La Isla Siniestra sorprendió -no gratamente- al público y la crítica celebratorias de Los Infiltrados, como siguiente paso de la carrera de Scorsese. Es el regreso de una mirada cinéfila menos acanalada y más escondida bajo la superficie de varios elementos. En primer lugar, una oscuridad que traspasa la pantalla; podríamos seguir con una trama poco interesante de ser develada que se desarrolla para excusar lo que se mueve como placas tectónicas, el cine más clásico. Scorsese infla en los detalles su pasión por el cine, ya en el plano que abre el film vemos el film noir en la vestimenta de DiCaprio y Mark Ruffalo, los agentes que se dirigen en barco a una isla/ gran hospital psiquiátrico, contorneados por una espesa niebla que se abre simplemente para presentarlos, sumada a unas primeras líneas que parecen salidas de algún film de Howard Hawks. Que el lugar de la historia sea una isla, apartada del territorio continental de Estados Unidos, colabora con la atmósfera lúgubre casi de ensueño que se subvierte rápidamente en una pesadilla. Scorsese ensancha los márgenes de su cine sin traicionar el pasado, representado por un género amado por las clases populares hasta mediados del siglo XX, canonizado por la crítica más académica durante la Nouvelle Vague y reciclado más tarde por el posmodernismo (recordar Blade Runner). En este incipiente diálogo con los géneros y el cine clásico hay un juego dialectico con los temas de siempre del director, que son aquellos relacionados con la psicología y la sociología, inquietudes que no cesan de revolotear por su cabeza.
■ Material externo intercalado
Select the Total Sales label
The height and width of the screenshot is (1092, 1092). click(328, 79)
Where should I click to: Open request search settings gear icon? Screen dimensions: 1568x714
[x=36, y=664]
El rechazo de cierto sector del público, que esperaba un policial menos oscuro y una resolución menos asociada a la de un rompecabezas resignificado, hizo que La Isla Siniestra devolviera a Scorsese al terreno de un director de altibajos. Nada más desacertado, nada más cómodo que estancarse en la superficie o en el manto oscuro y poco arriesgado que bucear por los recovecos: en las actuaciones (especialmente la de DiCaprio, ya perfectamente engarzado como pieza scorsesiana) y en una puesta en escena calma, compuesta por movimientos de cámara leves y emplazamientos de planos fijos, se halla esa mirada agrupada, ordenada y seria sobre el cine clásico estadounidense. En los tiempos actuales, imposibles de clasificar con una palabra o con un sintagma, parece ser que la canonización del film noir no tiene validez, como si se tratara de un mito transmitido oralmente sin posibilidades de ser comprobado. Particularmente como si La Isla Siniestra fuese una locura, un pifie de Scorsese por querer tratar de una manera más experimental y densa a una trama que proyecta una realización más sencilla. En esta cuarta colaboración de la dupla Scorsese/ DiCaprio se desnuda finalmente, como cuando se le quita una sábana blanca a un monumento, una obra sólida narrativamente pero feroz en el ida y vuelta de la historia del cine. El talento del director de El Lobo de Wall Street es perfectamente consciente de que no necesita anunciar su cinefilia, ni mucho menos su mirada reflexiva con carteles de neón o con reciclados que huelen a homenaje melancólico.